Het is niet te doen: moderne literatuur lezen en dan ook genoeg aandacht geven aan de oudere. Gelukkig was ik, toen ik dertig of veertig jaar jonger was, erg wild in mijn keuzes en las ik alles wat ik te pakken kon krijgen. Niet alleen de oude Russen, maar ook Justus van Maurik, J.J. Cremer, J.J.L ten Kate, Arnold Clerx, Jo Boer, Virgil Gheorghiu, Arnold Aletrino en meer auteurs die nu wat minder gangbaar zijn.
In mijn boekenkast staat verder nog ongelezen werk van Jan ten Brink, Madelon Székely-Lulofs, Ignatia Lubeley, Arend Fokke Simonsz, Jonathan. Ik wil best, maar het komt er niet altijd van. Zeker omdat er ook steeds nieuwe boeken verschijnen.
Soms pak ik toch ineens een wat ouder boek. Deze keer is dat Onpersoonlijke herinneringen (1936) van Frans Coenen. Van hem las ik het mistroostige Zondagsrust (1902), toen het uitkwam als Salamander, begin jaren tachtig. Een gezin dat aan de drank is en een dochtertje dat op pad wordt gestuurd om nieuwe drank te halen - dat is wat ik me ervan herinner.
De titel Verveling (1892), ook van Coenen, klinkt ook bekend, maar ik weet niet zeker of ik het gelezen heb.

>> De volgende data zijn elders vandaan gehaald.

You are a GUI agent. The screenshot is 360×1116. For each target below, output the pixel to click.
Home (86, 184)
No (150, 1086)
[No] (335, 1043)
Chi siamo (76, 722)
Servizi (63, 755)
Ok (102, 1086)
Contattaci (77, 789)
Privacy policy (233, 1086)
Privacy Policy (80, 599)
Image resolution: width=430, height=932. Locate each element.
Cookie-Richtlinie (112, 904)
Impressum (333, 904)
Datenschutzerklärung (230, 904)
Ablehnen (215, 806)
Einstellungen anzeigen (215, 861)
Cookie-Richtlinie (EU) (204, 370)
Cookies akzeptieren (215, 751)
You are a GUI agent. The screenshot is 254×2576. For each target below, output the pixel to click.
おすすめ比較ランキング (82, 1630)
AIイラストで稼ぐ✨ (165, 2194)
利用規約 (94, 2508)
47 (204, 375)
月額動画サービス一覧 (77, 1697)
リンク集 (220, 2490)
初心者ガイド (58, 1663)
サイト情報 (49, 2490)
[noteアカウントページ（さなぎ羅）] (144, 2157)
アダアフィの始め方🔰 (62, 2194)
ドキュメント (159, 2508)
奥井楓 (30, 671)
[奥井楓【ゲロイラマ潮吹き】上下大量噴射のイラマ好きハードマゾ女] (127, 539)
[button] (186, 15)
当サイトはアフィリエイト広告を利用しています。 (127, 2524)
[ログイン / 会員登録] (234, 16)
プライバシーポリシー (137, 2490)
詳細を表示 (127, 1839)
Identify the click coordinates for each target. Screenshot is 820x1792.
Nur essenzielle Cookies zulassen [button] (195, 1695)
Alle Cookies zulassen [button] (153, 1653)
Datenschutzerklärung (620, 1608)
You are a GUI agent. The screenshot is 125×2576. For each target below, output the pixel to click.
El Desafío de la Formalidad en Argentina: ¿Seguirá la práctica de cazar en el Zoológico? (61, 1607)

Bleeke levens (1899) heb ik in huis, ongelezen.
Laatste werk
Onpersoonlijke herinneringen is het laatste wat Frans Coenen (1866 - 1936) publiceerde. Het verscheen in afleveringen in het tijdschrift Groot-Nederland. De boekuitgave heeft hij net niet meer meegemaakt. In de decennia daarvoor had Coenen voornamelijk over literatuur geschreven. Vaak wordt 1905 genoemd als het jaar waarin hij voor het laatst fictie schreef: Burgermenschen. In 1908 verscheen nog Schetsen, wat wel een verhalenbundel zal zijn. Daarna verschenen er boeken over Dickens en over de beweging van Tachtig.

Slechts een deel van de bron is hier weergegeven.